[Task prompt] Please restate the data word for word, leaving out no line.

Collected data entries:
• • • • •
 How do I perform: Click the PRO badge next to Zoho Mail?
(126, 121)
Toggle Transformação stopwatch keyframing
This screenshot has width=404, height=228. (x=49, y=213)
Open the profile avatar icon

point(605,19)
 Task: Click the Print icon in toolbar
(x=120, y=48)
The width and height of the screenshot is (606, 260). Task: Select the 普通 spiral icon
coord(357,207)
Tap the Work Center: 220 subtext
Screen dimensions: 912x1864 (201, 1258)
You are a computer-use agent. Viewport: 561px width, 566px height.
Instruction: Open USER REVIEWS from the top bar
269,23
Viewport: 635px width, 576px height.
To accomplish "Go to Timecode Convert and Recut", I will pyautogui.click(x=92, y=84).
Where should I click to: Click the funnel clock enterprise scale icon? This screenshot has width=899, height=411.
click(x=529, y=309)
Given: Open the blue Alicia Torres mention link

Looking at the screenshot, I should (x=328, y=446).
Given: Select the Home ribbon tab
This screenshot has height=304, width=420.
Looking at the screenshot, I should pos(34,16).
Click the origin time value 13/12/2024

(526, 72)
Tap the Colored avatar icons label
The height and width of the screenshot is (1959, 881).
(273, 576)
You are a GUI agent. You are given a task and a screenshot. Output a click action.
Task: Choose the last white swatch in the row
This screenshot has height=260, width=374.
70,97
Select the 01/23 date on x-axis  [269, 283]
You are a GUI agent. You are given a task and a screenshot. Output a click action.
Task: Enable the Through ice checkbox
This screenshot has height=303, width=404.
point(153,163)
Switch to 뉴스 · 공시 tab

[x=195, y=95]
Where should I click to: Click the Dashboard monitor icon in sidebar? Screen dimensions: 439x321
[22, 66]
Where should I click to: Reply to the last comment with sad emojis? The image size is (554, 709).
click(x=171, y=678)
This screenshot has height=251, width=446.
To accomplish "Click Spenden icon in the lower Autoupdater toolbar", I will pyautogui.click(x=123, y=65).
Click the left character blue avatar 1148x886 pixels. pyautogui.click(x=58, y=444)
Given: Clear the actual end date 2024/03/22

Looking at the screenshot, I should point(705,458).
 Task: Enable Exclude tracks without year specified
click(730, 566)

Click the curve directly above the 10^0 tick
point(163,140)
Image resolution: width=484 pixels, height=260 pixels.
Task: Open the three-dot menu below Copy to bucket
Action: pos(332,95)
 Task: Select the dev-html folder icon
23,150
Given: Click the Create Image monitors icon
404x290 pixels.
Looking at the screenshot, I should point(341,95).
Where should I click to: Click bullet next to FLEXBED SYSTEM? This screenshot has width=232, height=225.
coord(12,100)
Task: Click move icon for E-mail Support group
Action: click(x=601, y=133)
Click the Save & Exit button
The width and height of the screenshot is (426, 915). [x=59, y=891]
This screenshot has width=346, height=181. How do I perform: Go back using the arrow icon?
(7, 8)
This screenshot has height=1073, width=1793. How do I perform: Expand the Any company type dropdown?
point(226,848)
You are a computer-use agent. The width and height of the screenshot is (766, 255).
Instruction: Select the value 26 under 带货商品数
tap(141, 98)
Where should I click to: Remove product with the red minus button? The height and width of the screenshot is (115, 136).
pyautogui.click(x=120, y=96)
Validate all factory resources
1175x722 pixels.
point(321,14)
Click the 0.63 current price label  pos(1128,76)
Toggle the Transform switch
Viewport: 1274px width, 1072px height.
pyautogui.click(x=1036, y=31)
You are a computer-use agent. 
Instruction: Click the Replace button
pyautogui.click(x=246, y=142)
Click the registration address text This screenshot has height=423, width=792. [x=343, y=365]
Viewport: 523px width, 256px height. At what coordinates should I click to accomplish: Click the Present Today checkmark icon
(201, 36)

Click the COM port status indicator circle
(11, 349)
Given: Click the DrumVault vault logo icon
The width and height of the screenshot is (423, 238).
• • • • •
[Written solution]
 How do I perform: Click the PRO badge next to Zoho Mail?
(126, 121)
Toggle Transformação stopwatch keyframing
This screenshot has width=404, height=228. (x=49, y=213)
Open the profile avatar icon

point(605,19)
 Task: Click the Print icon in toolbar
(x=120, y=48)
The width and height of the screenshot is (606, 260). Task: Select the 普通 spiral icon
coord(357,207)
Tap the Work Center: 220 subtext
Screen dimensions: 912x1864 (201, 1258)
You are a computer-use agent. Viewport: 561px width, 566px height.
Instruction: Open USER REVIEWS from the top bar
269,23
Viewport: 635px width, 576px height.
To accomplish "Go to Timecode Convert and Recut", I will pyautogui.click(x=92, y=84).
Where should I click to: Click the funnel clock enterprise scale icon? This screenshot has width=899, height=411.
click(x=529, y=309)
Given: Open the blue Alicia Torres mention link

Looking at the screenshot, I should (x=328, y=446).
Given: Select the Home ribbon tab
This screenshot has height=304, width=420.
Looking at the screenshot, I should pos(34,16).
Click the origin time value 13/12/2024

(526, 72)
Tap the Colored avatar icons label
The height and width of the screenshot is (1959, 881).
(273, 576)
You are a GUI agent. You are given a task and a screenshot. Output a click action.
Task: Choose the last white swatch in the row
This screenshot has height=260, width=374.
70,97
Select the 01/23 date on x-axis  [269, 283]
You are a GUI agent. You are given a task and a screenshot. Output a click action.
Task: Enable the Through ice checkbox
This screenshot has height=303, width=404.
point(153,163)
Switch to 뉴스 · 공시 tab

[x=195, y=95]
Where should I click to: Click the Dashboard monitor icon in sidebar? Screen dimensions: 439x321
[22, 66]
Where should I click to: Reply to the last comment with sad emojis? The image size is (554, 709).
click(x=171, y=678)
This screenshot has height=251, width=446.
To accomplish "Click Spenden icon in the lower Autoupdater toolbar", I will pyautogui.click(x=123, y=65).
Click the left character blue avatar 1148x886 pixels. pyautogui.click(x=58, y=444)
Given: Clear the actual end date 2024/03/22

Looking at the screenshot, I should point(705,458).
 Task: Enable Exclude tracks without year specified
click(730, 566)

Click the curve directly above the 10^0 tick
point(163,140)
Image resolution: width=484 pixels, height=260 pixels.
Task: Open the three-dot menu below Copy to bucket
Action: pos(332,95)
 Task: Select the dev-html folder icon
23,150
Given: Click the Create Image monitors icon
404x290 pixels.
Looking at the screenshot, I should point(341,95).
Where should I click to: Click bullet next to FLEXBED SYSTEM? This screenshot has width=232, height=225.
coord(12,100)
Task: Click move icon for E-mail Support group
Action: click(x=601, y=133)
Click the Save & Exit button
The width and height of the screenshot is (426, 915). [x=59, y=891]
This screenshot has width=346, height=181. How do I perform: Go back using the arrow icon?
(7, 8)
This screenshot has height=1073, width=1793. How do I perform: Expand the Any company type dropdown?
point(226,848)
You are a computer-use agent. The width and height of the screenshot is (766, 255).
Instruction: Select the value 26 under 带货商品数
tap(141, 98)
Where should I click to: Remove product with the red minus button? The height and width of the screenshot is (115, 136).
pyautogui.click(x=120, y=96)
Validate all factory resources
1175x722 pixels.
point(321,14)
Click the 0.63 current price label  pos(1128,76)
Toggle the Transform switch
Viewport: 1274px width, 1072px height.
pyautogui.click(x=1036, y=31)
You are a computer-use agent. 
Instruction: Click the Replace button
pyautogui.click(x=246, y=142)
Click the registration address text This screenshot has height=423, width=792. [x=343, y=365]
Viewport: 523px width, 256px height. At what coordinates should I click to accomplish: Click the Present Today checkmark icon
(201, 36)

Click the COM port status indicator circle
(11, 349)
Given: Click the DrumVault vault logo icon
The width and height of the screenshot is (423, 238).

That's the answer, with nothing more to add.